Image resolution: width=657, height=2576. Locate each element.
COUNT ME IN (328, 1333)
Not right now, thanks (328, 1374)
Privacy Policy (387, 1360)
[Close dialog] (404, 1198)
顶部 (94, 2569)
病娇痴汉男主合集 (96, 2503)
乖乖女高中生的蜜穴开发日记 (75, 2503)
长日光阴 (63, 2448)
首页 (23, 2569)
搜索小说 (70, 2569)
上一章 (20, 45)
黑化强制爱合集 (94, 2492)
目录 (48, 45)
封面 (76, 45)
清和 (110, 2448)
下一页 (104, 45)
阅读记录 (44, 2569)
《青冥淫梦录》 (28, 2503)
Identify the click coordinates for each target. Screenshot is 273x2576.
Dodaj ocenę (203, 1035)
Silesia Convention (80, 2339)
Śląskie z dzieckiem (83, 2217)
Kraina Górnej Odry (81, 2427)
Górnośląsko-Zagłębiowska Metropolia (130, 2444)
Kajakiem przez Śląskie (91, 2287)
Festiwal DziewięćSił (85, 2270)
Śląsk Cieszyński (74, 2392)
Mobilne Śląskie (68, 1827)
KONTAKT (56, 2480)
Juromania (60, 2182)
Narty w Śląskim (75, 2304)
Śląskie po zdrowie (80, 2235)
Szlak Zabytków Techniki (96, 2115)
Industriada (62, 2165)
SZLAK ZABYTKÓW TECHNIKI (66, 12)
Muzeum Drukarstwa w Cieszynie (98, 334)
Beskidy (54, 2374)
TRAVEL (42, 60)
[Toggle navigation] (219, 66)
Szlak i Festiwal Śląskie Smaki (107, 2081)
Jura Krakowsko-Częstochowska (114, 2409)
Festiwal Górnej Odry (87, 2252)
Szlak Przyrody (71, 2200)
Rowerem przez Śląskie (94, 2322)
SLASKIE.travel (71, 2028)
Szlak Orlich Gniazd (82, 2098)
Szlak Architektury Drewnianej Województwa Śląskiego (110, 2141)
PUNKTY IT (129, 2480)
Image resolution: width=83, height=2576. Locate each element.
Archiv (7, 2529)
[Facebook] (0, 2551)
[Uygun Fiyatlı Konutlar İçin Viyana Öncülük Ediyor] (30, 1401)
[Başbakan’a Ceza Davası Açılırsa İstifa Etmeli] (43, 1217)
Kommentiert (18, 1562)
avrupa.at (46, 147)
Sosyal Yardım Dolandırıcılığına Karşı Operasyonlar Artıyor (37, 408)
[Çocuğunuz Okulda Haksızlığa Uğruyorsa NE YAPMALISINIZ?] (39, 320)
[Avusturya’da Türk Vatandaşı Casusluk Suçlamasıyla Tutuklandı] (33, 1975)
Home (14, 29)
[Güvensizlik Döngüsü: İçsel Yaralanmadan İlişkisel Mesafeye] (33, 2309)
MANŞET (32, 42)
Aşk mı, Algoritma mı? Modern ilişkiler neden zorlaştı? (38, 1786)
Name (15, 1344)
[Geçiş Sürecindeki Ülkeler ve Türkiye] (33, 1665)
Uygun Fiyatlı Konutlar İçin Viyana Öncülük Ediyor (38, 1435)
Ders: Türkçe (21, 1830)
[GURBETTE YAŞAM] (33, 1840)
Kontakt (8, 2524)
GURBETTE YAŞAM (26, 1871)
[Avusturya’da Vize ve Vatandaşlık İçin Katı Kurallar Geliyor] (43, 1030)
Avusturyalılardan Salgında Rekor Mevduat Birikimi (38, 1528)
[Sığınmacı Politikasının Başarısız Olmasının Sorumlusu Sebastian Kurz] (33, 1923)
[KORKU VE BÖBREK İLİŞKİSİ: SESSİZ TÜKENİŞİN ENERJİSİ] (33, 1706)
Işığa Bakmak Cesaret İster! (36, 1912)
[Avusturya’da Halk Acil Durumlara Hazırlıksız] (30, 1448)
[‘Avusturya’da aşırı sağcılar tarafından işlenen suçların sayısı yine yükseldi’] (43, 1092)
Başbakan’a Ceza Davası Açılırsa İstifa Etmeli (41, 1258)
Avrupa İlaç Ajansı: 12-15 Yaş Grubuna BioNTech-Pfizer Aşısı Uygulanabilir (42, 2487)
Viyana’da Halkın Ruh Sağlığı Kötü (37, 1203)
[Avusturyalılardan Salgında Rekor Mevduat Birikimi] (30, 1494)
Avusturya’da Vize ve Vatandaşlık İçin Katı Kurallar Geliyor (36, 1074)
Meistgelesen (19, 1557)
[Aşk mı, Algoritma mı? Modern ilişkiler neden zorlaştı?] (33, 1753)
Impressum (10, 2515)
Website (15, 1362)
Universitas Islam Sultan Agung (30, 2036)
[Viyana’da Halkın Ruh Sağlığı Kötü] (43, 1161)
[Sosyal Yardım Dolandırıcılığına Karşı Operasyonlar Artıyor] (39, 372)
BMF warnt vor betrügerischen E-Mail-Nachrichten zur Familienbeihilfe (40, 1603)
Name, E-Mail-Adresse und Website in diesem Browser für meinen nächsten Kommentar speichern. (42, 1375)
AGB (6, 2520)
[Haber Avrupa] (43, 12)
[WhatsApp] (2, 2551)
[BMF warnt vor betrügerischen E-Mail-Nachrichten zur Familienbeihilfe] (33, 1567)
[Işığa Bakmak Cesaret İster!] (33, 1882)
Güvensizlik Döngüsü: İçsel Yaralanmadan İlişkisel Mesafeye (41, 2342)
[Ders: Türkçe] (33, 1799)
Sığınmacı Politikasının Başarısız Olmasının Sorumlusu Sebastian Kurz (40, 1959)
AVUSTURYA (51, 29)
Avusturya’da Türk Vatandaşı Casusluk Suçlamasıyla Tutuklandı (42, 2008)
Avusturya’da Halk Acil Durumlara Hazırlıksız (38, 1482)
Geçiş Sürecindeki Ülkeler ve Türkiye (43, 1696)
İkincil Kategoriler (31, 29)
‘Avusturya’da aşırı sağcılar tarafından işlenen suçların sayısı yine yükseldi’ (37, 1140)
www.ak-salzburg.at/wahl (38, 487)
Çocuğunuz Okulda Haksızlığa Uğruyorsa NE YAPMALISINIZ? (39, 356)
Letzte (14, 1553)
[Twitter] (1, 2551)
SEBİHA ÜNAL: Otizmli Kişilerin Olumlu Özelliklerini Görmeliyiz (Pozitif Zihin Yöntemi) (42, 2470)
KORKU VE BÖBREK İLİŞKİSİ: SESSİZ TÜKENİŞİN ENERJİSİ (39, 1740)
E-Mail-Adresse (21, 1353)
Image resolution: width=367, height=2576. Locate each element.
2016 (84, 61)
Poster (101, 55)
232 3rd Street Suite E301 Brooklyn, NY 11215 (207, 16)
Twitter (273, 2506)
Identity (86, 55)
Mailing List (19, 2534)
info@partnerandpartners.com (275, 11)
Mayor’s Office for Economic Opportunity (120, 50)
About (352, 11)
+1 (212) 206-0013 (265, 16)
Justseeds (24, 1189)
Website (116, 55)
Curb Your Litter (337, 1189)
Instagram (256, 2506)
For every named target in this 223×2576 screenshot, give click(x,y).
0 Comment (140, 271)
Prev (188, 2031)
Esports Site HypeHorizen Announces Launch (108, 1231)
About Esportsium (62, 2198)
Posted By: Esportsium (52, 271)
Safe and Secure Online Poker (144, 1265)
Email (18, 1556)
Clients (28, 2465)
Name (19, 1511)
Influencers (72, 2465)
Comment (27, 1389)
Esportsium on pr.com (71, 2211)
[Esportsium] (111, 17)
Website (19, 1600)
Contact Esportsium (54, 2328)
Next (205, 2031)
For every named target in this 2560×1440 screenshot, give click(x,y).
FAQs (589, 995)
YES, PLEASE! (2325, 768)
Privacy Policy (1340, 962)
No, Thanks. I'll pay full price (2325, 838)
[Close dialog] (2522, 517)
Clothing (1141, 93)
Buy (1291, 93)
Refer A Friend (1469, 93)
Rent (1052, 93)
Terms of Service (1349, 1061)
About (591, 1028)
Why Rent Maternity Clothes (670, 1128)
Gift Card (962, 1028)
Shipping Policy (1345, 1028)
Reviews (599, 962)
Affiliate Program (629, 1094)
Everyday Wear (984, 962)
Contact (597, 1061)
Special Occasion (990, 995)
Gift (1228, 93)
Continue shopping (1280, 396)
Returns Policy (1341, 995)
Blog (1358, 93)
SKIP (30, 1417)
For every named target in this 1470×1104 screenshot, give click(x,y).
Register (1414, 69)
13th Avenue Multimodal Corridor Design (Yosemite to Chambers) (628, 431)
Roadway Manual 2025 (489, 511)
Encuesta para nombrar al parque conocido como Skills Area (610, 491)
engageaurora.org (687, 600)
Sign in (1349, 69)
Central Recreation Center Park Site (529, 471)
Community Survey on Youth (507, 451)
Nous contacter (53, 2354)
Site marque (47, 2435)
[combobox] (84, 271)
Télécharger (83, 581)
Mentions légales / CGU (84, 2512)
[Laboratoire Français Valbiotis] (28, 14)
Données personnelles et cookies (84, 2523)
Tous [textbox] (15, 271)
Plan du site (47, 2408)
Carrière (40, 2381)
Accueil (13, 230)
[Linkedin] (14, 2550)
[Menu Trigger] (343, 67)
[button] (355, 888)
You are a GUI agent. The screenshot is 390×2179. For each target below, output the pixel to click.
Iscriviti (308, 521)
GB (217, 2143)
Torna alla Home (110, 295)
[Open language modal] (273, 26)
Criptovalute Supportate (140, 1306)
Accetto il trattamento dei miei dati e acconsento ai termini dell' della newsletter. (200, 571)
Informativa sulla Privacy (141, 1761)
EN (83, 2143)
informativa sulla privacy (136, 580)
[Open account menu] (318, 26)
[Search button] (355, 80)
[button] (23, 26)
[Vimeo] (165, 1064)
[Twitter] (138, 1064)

....

#### EXERCISE BRIEF:
All that is needed is the exact run of lines above from the line containing "搜索小说 (70, 2569)" through the line containing "Beskidy (54, 2374)", both of them included.

#### RESULT:
搜索小说 (70, 2569)
上一章 (20, 45)
黑化强制爱合集 (94, 2492)
目录 (48, 45)
封面 (76, 45)
清和 (110, 2448)
下一页 (104, 45)
阅读记录 (44, 2569)
《青冥淫梦录》 (28, 2503)
Identify the click coordinates for each target. Screenshot is 273x2576.
Dodaj ocenę (203, 1035)
Silesia Convention (80, 2339)
Śląskie z dzieckiem (83, 2217)
Kraina Górnej Odry (81, 2427)
Górnośląsko-Zagłębiowska Metropolia (130, 2444)
Kajakiem przez Śląskie (91, 2287)
Festiwal DziewięćSił (85, 2270)
Śląsk Cieszyński (74, 2392)
Mobilne Śląskie (68, 1827)
KONTAKT (56, 2480)
Juromania (60, 2182)
Narty w Śląskim (75, 2304)
Śląskie po zdrowie (80, 2235)
Szlak Zabytków Techniki (96, 2115)
Industriada (62, 2165)
SZLAK ZABYTKÓW TECHNIKI (66, 12)
Muzeum Drukarstwa w Cieszynie (98, 334)
Beskidy (54, 2374)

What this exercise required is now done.